Magnesium- and calcium-containing antacids effectively increase gastric pH but may aggravate steatorrhea by precipitating bile salts in the duodenum and forming calcium and magnesium soaps from the undigested free fatty acids, which increases intestinal secretion.
Gastric acid suppression with histamine-2 blockers or proton-pump inhibitors. Adjuvant therapy with histamine-2 (H2) blockers and proton-pump inhibitors may be used. However, concurrent use of a pH-sensitive, delayed-release pancreatic enzyme preparation and an H2 blocker or a proton-pump inhibitor could result in premature release of the enzymes in the stomach.
Enteric pH-coated preparations are effective if the intragastric pH remains at 4.0 to 5.0 and the duodenal pH above 6.0 to allow for dissolution of the coating and release of the active enzymes. These preparations have not been shown to be more advantageous than the other preparations. The newer preparations (e.g., Creon) with smaller microspheres may have better bioavailability in the duodenum.
Most patients with exocrine pancreatic insufficiency do quite well with adequate enzyme replacement. The dosage of the enzymes should be increased if symptoms are not alleviated.
Patients with chronic pancreatitis tolerate small but frequent feedings that are high in protein better than large feedings. In debilitated patients, dietary supplements rich in protein should be used. If patients cannot tolerate enteral feedings, parenteral nutrition may be given.
Medium-chain triglycerides may be substituted for long-chain triglycerides to increase the total fat intake, because Medium-chain triglycerides are hydrolyzed much more rapidly by pancreatic lipase, and some are absorbed while still intact into the portal vein. medium-chain triglycerides is sold as medium-chain triglycerides oil for food preparation.
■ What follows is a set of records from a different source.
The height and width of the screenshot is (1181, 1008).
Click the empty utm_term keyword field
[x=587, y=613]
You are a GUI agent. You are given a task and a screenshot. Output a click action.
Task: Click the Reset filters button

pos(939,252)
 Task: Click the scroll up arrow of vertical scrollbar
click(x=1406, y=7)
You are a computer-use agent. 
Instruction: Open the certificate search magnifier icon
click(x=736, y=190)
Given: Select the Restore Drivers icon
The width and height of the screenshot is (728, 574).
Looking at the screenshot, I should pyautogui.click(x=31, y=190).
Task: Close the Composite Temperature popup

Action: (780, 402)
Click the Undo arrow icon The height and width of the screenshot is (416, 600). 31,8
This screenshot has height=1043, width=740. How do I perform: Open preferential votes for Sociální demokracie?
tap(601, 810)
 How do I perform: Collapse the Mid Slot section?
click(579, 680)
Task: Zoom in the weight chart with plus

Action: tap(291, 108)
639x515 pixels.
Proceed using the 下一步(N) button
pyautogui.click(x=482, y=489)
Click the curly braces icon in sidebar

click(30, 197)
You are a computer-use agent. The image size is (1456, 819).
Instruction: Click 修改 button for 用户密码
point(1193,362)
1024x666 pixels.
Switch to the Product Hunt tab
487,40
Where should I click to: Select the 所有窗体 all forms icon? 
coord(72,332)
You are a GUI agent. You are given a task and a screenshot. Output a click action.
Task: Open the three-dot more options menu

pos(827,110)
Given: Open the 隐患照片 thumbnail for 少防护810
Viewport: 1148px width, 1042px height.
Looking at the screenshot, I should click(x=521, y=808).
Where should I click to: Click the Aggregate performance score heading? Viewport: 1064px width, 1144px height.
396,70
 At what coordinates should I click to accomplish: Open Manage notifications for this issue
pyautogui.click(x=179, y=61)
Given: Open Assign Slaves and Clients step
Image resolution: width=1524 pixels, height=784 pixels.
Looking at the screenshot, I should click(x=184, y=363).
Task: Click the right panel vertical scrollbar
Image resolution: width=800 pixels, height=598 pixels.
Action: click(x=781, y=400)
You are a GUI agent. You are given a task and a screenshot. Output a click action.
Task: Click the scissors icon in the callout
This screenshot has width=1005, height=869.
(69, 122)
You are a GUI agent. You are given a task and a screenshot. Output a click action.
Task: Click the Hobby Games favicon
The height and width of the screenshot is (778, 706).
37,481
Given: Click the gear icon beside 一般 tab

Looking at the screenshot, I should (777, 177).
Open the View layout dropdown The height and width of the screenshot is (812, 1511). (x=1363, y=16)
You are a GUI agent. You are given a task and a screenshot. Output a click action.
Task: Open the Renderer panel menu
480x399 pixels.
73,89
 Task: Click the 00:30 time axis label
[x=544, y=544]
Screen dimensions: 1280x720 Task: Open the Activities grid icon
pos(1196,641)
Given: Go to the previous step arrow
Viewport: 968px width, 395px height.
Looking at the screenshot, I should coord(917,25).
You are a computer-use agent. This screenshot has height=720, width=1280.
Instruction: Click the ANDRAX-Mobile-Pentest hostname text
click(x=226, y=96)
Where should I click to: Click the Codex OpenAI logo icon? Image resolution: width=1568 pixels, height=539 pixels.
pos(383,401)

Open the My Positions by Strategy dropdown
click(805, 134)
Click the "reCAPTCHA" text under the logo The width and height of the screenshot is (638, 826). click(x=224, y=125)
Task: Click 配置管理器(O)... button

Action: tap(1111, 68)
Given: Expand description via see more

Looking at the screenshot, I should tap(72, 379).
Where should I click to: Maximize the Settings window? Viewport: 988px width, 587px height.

Bacterial overgrowth. As many as 25% of patients with chronic pancreatitis have concomitant bacterial overgrowth in the small intestine. These patients may need both pancreatic enzymes and antimicrobial therapy (e.g., tetracycline 500 mg by mouth [p.o.] three or four times daily; metronidazole 250-500 mg p.o. three times daily for 7-14 days) before diarrhea and steatorrhea can be effectively treated.
Diabetes mellitus. Patients who have diabetes mellitus with insulin deficiency as a result of chronic pancreatitis also have concomitant glucagon deficiency. Thus, these patients are very susceptible to hypoglycemia, and their insulin dosage needs to be closely monitored.